Your task is to repeat exactly the lines below between the line holding "You are a computer-use" and the line holding "Instruction: Uncheck the", inclusive, and only those.
**** Dataset content
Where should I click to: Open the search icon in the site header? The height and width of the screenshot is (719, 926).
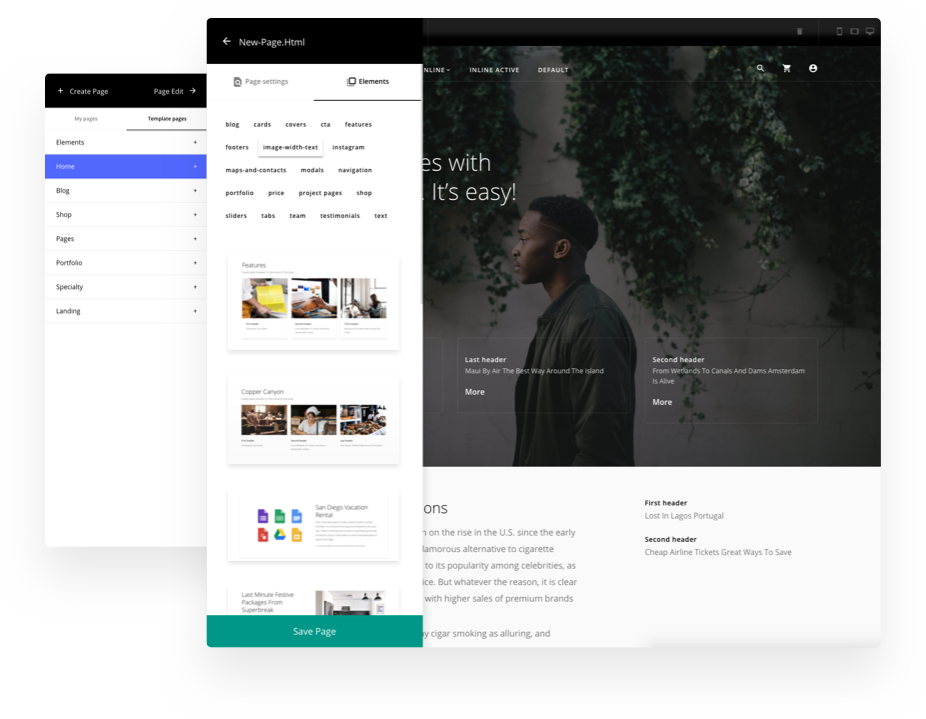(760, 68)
********
**** Dataset content
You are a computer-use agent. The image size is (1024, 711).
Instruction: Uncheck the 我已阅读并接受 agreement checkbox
********
**** Dataset content
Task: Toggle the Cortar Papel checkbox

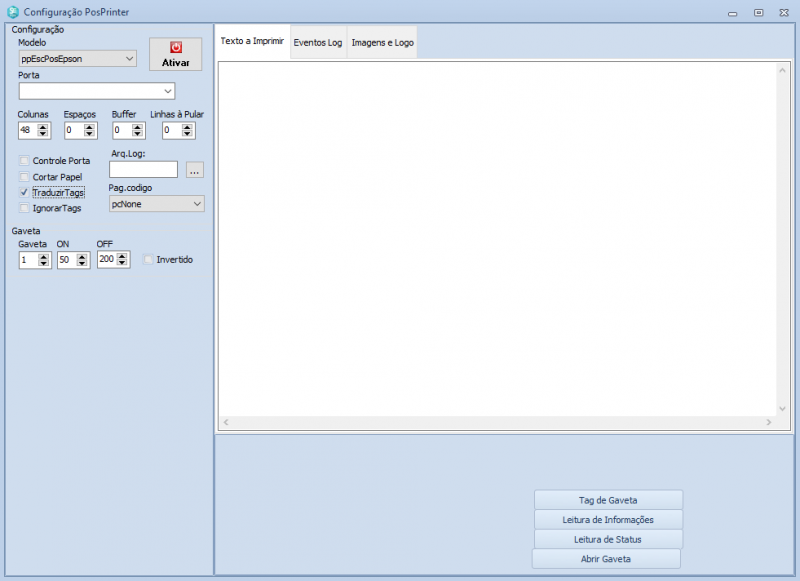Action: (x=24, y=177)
********
*Result of this task*.
You are a computer-use agent. The image size is (1024, 711).
Instruction: Uncheck the 我已阅读并接受 agreement checkbox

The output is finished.